A problem internal to GDB has been detected,
further debugging may prove unreliable.
Quit this debugging session? (y or n)

I am trying to get OpenOCD working, but so far have not been able to find a target configuration for the Apollo3. Ambiq technical support is a complete waste of time.

haneefdm commented 4 years ago

Feel bad for you. You have to push your chip vendor on this. Even OpenOCD, the chip vendor has to provide proper config files. Not easy to create your own. I would say near impossible.

So, what does Ambiq recommend for a dev. env.? I could not even get to their website. It was down.

sidprice commented 4 years ago

Ambiq recommends Keil, IAR as dev. environments. Their examples also have makefiles for GCC.
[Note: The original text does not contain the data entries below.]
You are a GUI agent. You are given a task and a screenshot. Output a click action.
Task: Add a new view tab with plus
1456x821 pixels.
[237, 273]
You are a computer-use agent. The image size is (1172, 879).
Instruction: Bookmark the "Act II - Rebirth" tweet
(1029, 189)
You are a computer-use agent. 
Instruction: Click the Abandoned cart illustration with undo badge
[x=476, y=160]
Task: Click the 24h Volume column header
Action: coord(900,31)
I think the problem here may be GDB because I have read other people having issues with FreeRTOS and GDB. Unfortunately, I don't find any solution, other than not using the stack information commands or backtrace.
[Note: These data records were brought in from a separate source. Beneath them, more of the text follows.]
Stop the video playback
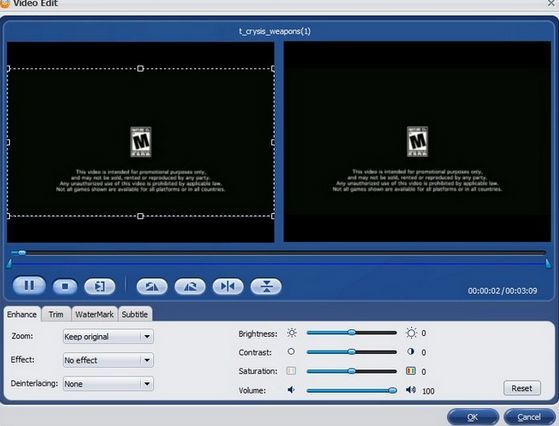This screenshot has height=426, width=559. coord(65,286)
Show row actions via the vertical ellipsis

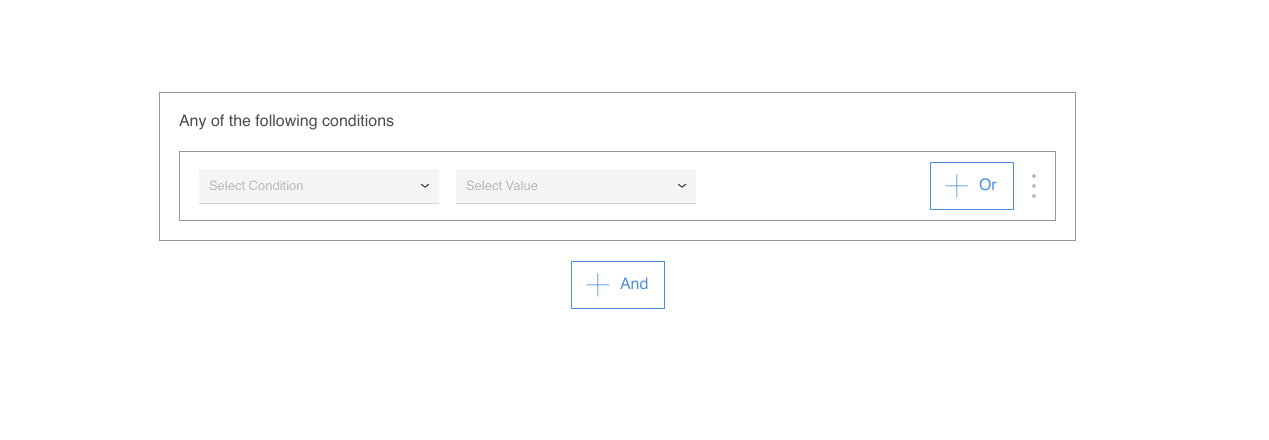click(x=1034, y=186)
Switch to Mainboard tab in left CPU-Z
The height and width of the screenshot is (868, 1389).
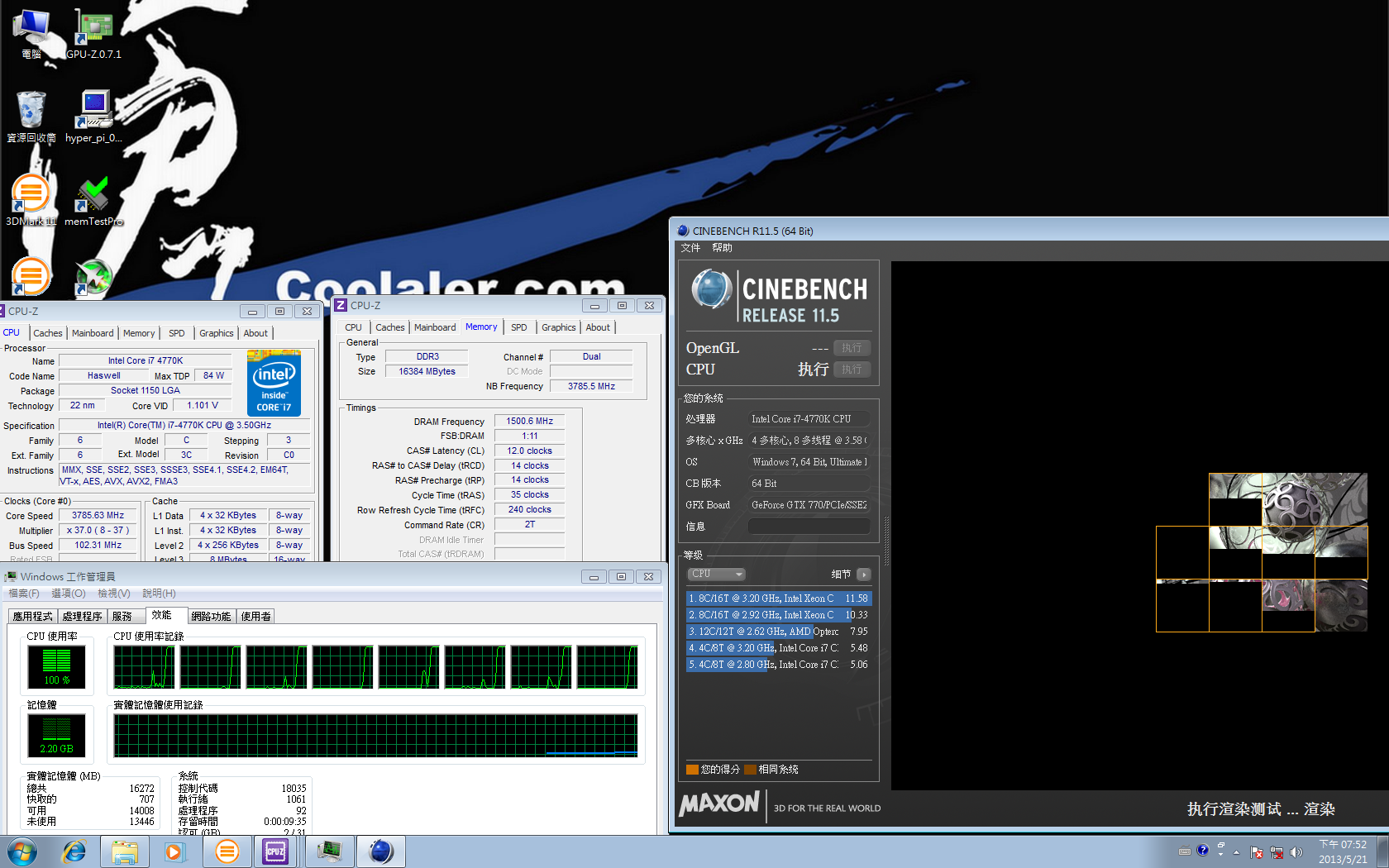click(x=93, y=333)
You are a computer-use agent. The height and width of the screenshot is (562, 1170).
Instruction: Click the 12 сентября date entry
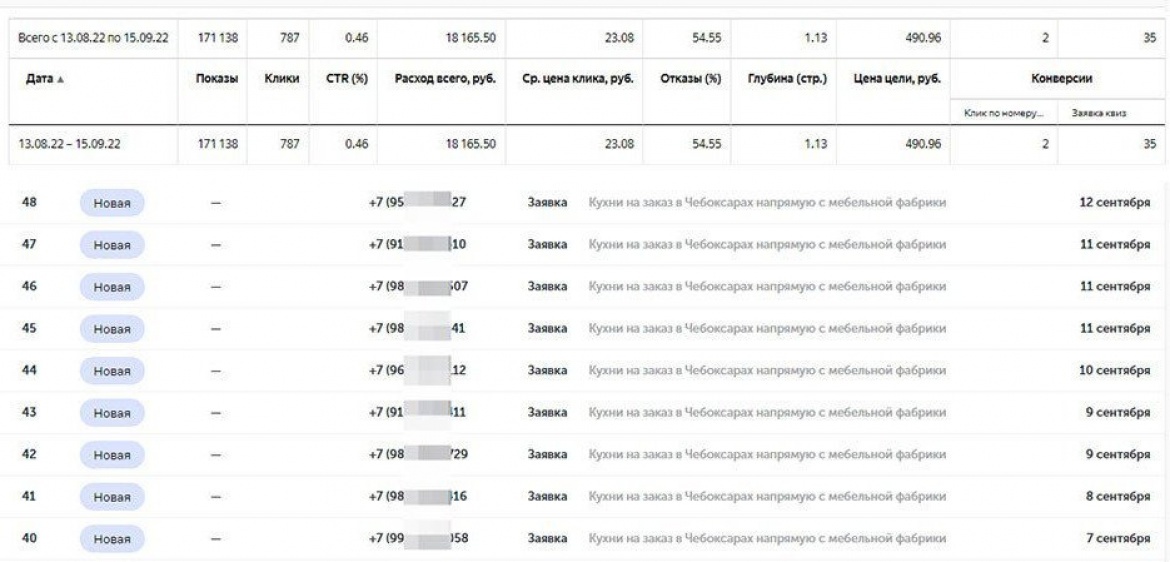point(1114,203)
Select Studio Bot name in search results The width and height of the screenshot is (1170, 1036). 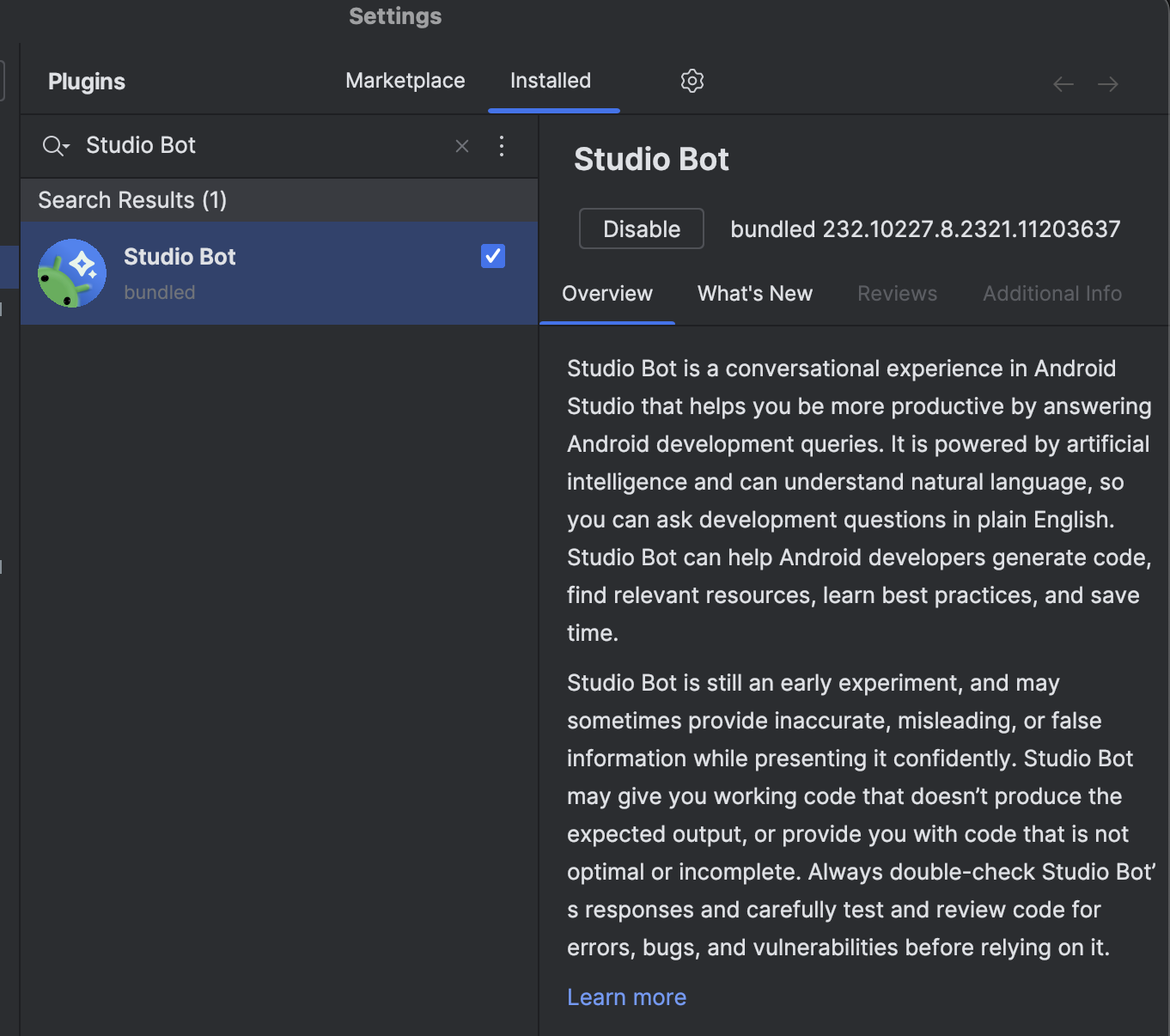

Provided I don't use those commands when using GDB directly I can reliably debug my project. However, as I am sure you can imagine, it is not as nice an experience as using Cortex-Debug in VSCode. I find myself switching between GDB and VSCode to browse my code and decide on my next debugging move. I do not find the lack of the backtrace too limiting, at least so far in the project.
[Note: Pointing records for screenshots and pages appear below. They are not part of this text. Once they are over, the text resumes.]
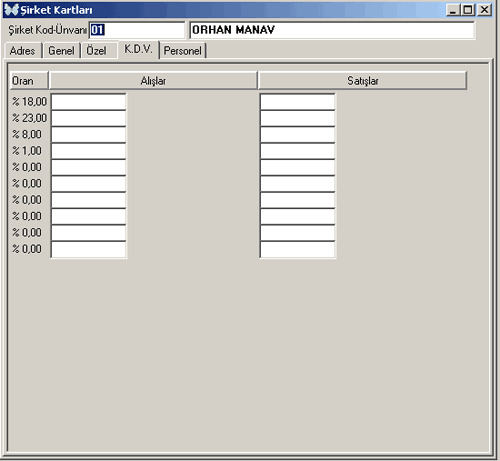The width and height of the screenshot is (500, 461).
Task: Select the Satışlar field for %8,00 rate
Action: (298, 134)
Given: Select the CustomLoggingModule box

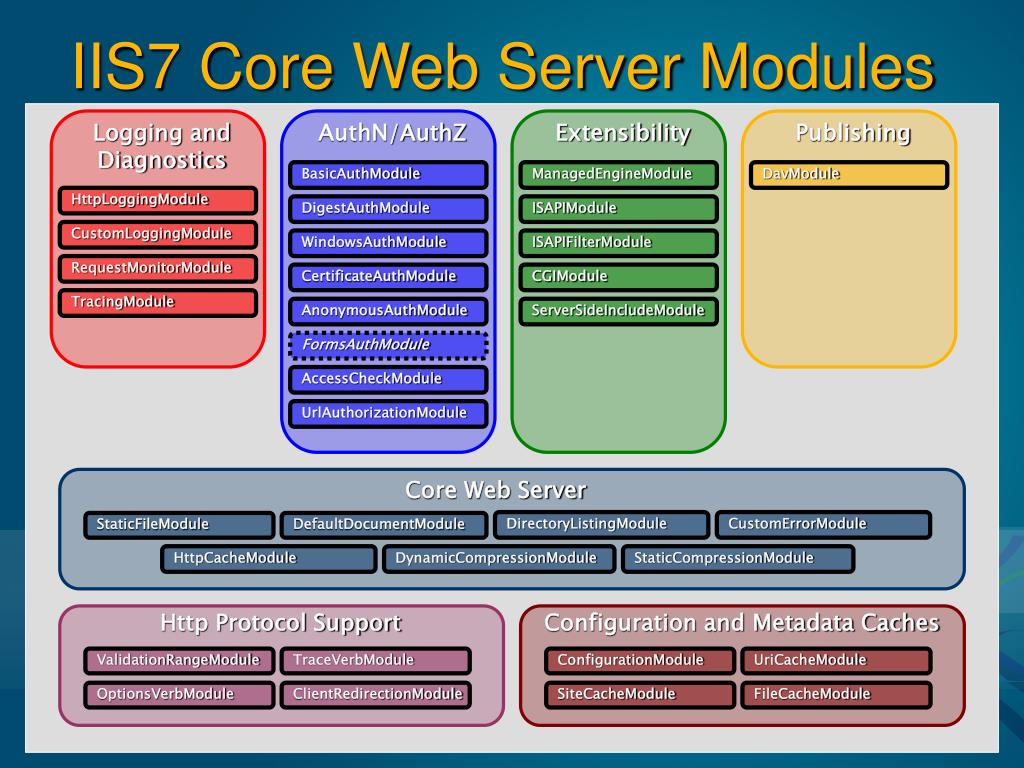Looking at the screenshot, I should click(x=157, y=234).
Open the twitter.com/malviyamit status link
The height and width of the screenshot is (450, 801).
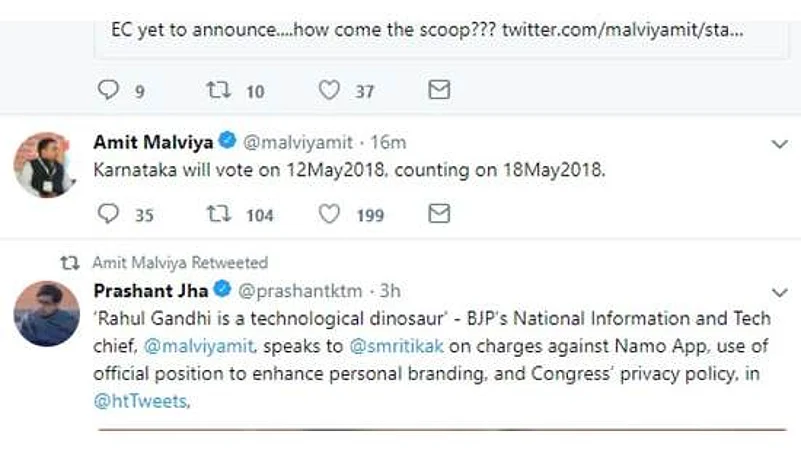click(x=623, y=30)
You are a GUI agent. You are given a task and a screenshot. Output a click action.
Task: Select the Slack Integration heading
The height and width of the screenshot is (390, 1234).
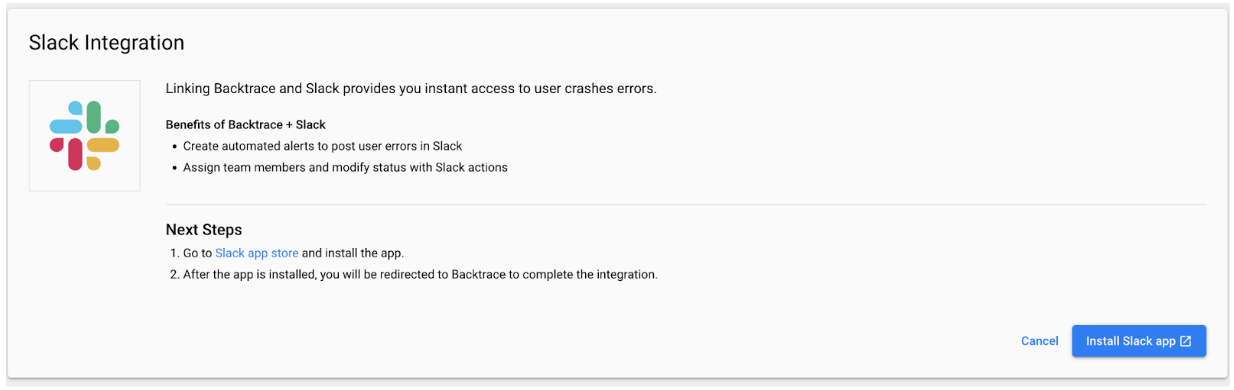[106, 43]
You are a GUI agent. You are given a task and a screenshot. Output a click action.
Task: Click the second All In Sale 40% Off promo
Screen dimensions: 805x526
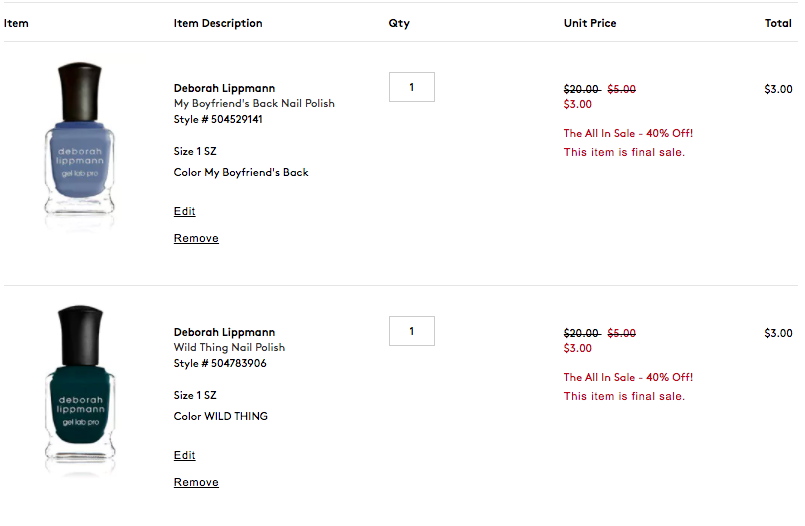click(628, 377)
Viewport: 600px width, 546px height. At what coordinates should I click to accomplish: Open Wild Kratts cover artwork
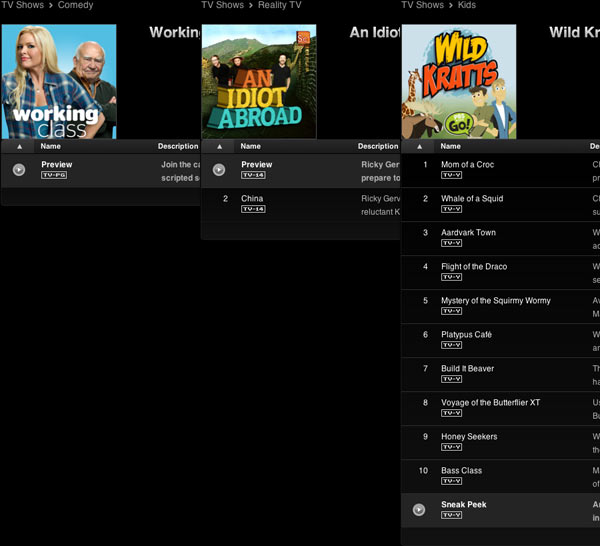click(x=459, y=82)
Pressing Ambiq is and has been a lost cause. My last interaction with a "support" engineer ended with him saying something like, "we are a small company so producing documentation for the SDK API is something we are not able to do. You should read the source code."

Thanks.

gbingersoll commented 2 years ago

I know this is a couple years old at this point, but I just ran into a similar problem. Not with this VS Code plugin, but an issue with GDB, Segger, FreeRTOS. I found that the GDB MI command -stack-info-depth --thread 5 (the 5 is irrelevant) would completely hang GDB and never receive a response. However, I found that this only seems to happen if I compile FreeRTOS with -O0 optimization. If I compile FreeRTOS with, e.g., -Og, and the rest of my code with -O0, it works fine. I suspect a bug in Segger's FreeRTOS plugin. At least changing the FreeRTOS compile optimization is a possible workaround for others Googling this problem.

Incidentally, I also happen to be using Ambiq Apollo3, but I would be surprised if it is specific to that chip.

haneefdm commented 2 years ago

About compiling... -Og is a good one. If you do use -O0 or -O1 or -O2 don't forget the -g. The g is super important because, without that, there is no symbol or line information, and is very difficult to debug. The -Og implies -g but other -O options don't so you have to add the -g

From the manual below

-Og Optimize debugging experience. -Og should be the optimization level of choice for the standard edit-compile-debug cycle, offering a reasonable level of optimization while maintaining fast compilation and a good debugging experience. It is a better choice than -O0 for producing debuggable code because some compiler passes that collect debug information are disabled at -O0.

Like -O0, -Og completely disables a number of optimization passes so that individual options controlling them have no effect. Otherwise -Og enables all -O1 optimization flags except for those that may interfere with debugging:

-fbranch-count-reg -fdelayed-branch -fdse -fif-conversion -fif-conversion2
-finline-functions-called-once -fmove-loop-invariants -fssa-phiopt -ftree-bit-ccp -ftree-dse -ftree-pta -ftree-sra

gbingersoll commented 2 years ago

You're right that if you use -O then you also have to add -g to get debug info. My point is just that even with -Og, the compiler often over-optimizes so you cannot see variable values when you step through code. If you keep seeing, "optimized out" with -Og, you can go to -O0 to fix this. However, compiling FreeRTOS with -O0 seems to result in problems with the Segger FreeRTOS plugin (I suspect) and getting stack info. So I set my application code to compile with -g -O0 to prevent "optimized out" and compile FreeRTOS with -Og so the debugger works as expected.